Flying Interisland

I haven’t made a new post since August 1. I went on vacation last Monday, August 7. For me that usually means a trip to the Big Island of Hawaii to visit my family and spend some downtime in the peace and quiet of Honokaa. I settled into a very low key routine, free of work, website maintenances and blog postings.

I’ll touch on flying interisland with this return entry.

Hanauma Bay - East Oahu

Interisland flying on Hawaiian Air: My airline of choice to fly between the islands for many years has and still is Hawaiian Airlines. Why? Because I always liked their planes better than the competition. For a long time Hawaiian flew versions of the venerable McDonnell-Douglas DC9. After retiring their entire DC-9 fleet in 2002-03, they adopted the Boeing 717, which is essentially a modernized version of the same jet. Hawaiian began to phase in those planes around 2001 and to date have 11 of them for use on interisland routes. I always like flying on these planes because they have 2 – 3 seating. And since I usually fly solo, I mostly sit on the side where there is only 2 seats.

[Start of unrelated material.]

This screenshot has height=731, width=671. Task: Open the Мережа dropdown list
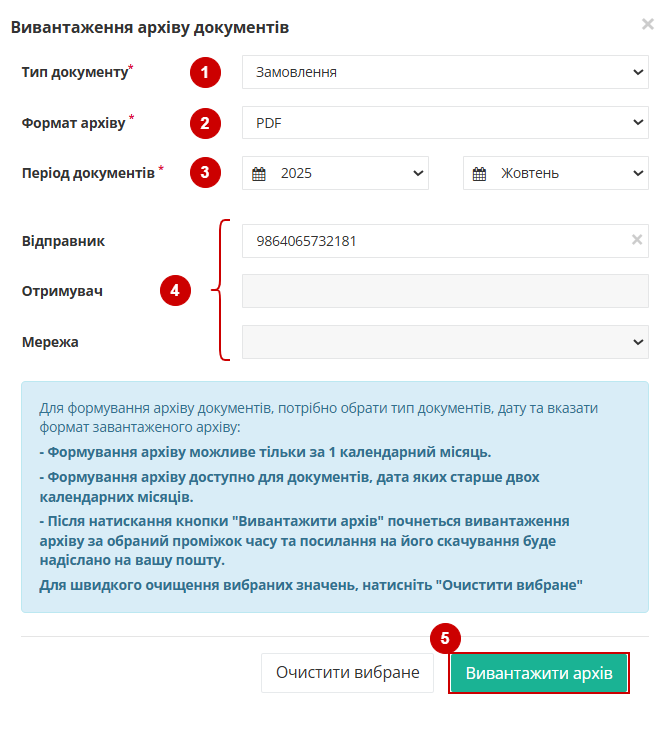(x=445, y=342)
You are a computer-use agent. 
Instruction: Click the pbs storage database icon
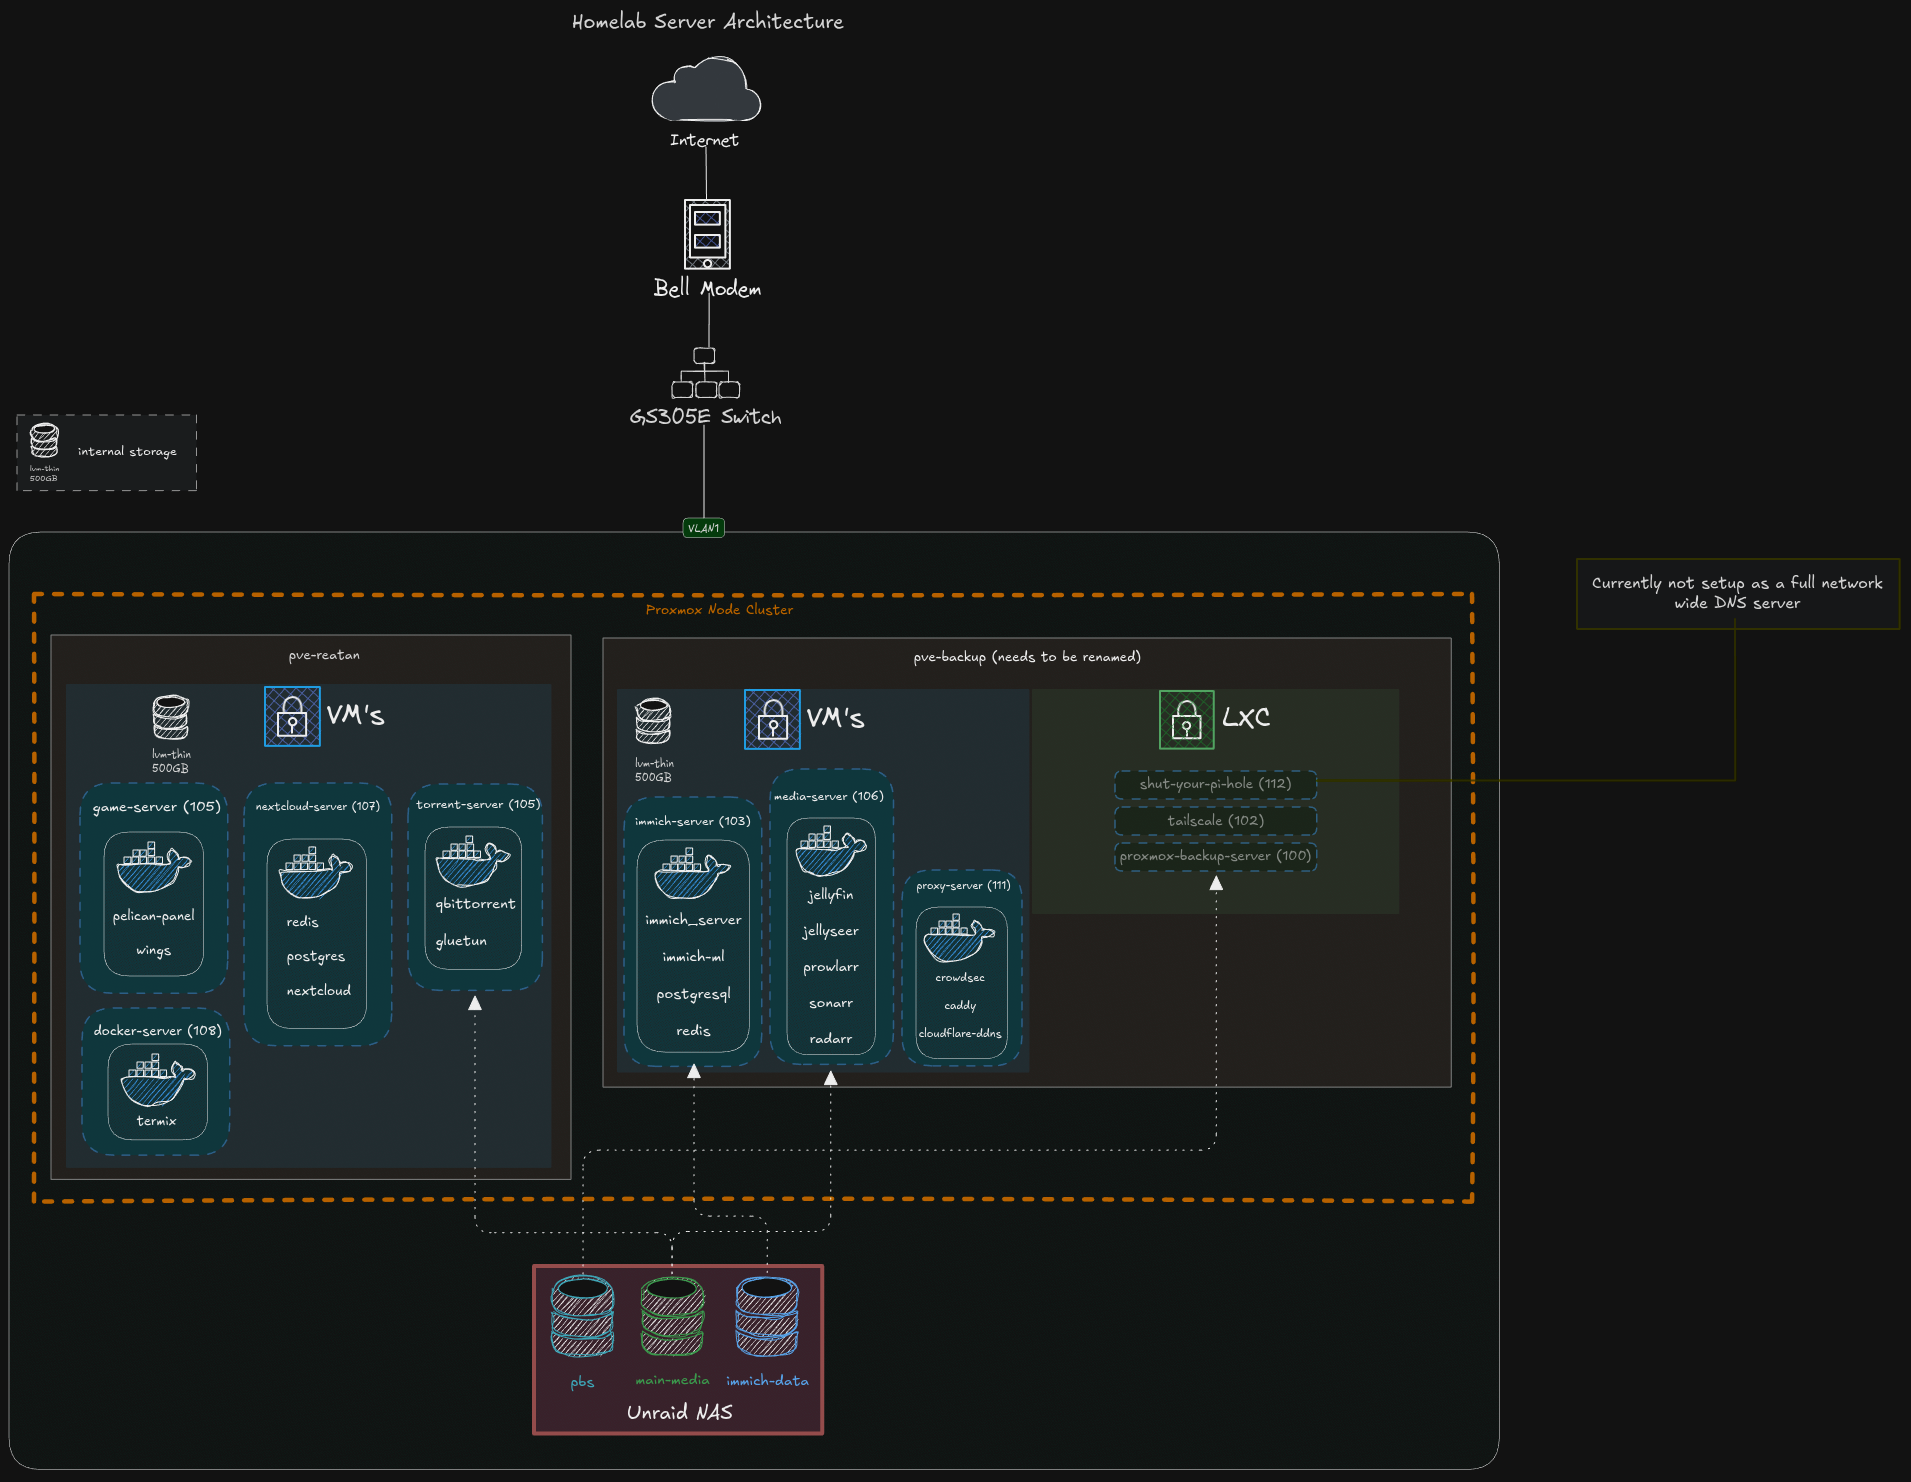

I also like Hawaiian because they now have assigned seating on interisland flights. This is really convenient as passengers no longer have to scramble for open seats like how it was in the past and how it still is on Aloha Airlines.

The one thing that I did not like about Hawaiian Airlines on this trip was the long line at the check in counter at Honolulu International Airport. All interisland flights depart from the interisland terminal. Why does Hawaiian now consolidate the ticketing for their mainland and overseas flights at the interisland terminal? This makes for unnecessarily long lines as overseas and interisland passengers are all mixed up! I hate it. Used to be that if you went to the interisland counter, you only had to deal with shorter lines consisting only of interisland passengers. Now they’re mixed!

What I can’t figure is why they force their overseas passengers to check in at the interisland terminal and still make them walk or shuttle over to the international terminal where Hawaiian’s larger Boeing 767 jets are parked. Doesn’t make sense to me, though I suspect this is a cost cutting move on Hawaiian’s part.

Needless to say, the line at Hawaiian’s check in counter was long… and this was several days before enhanced, code orange security kicked in, due to an increased terrorism threat.

A Go Jet

Airport Observations: On my flight out of Honolulu was actually the first time I saw one of Mesa Airline’s Go! CRJ-200 jets. From what I know the Go! jet is smaller than Hawaiian’s Boeing 717 and offers 2 abreast seating on both aisles. They only allow one hand carry bag on Go. I’ve also heard that their ontime record is something to be desired.

Interisland Airways

Upon landing in Hilo, I noticed the familiar airport terminal and a seemingly constant, familiar visitor, Interisland Airways Shorts 360 parked way beyond the loading jetways. Interisland Airways uses this plane for their charter operations. They also fly an all freight airline called TransAir.

The security line at Hilo International Airport on my trip out of the Big Island was short and fast. This despite having enhanced security kick in due to the increased terror threat… i.e. “no liquids allowed”. Arriving at the airport early is one of the keys to avoid the hassle of increased security and long lines. Another is to not bring any of the prohibited items, which includes sharp objects, weapons, aerosols and now liquids. Despite having two carry-ons, my laptop computer and digital camera bag, I made it through as I usually do with no hassle.

Flying for the most part between Honolulu and Hilo and back is a breeze as the jets fly fairly high at about 23,000 ft. before making their gradual descent at the destination airports. I got a couple of good photos on the trip out (see above).

Finally best of all on this trip was my $39 base fare that I paid for each way. It turned out to be about an $81 roundtrip, much less than I paid last Christmas and this past May. Thanks in part to the increased competition from Mesa’s Go! airline.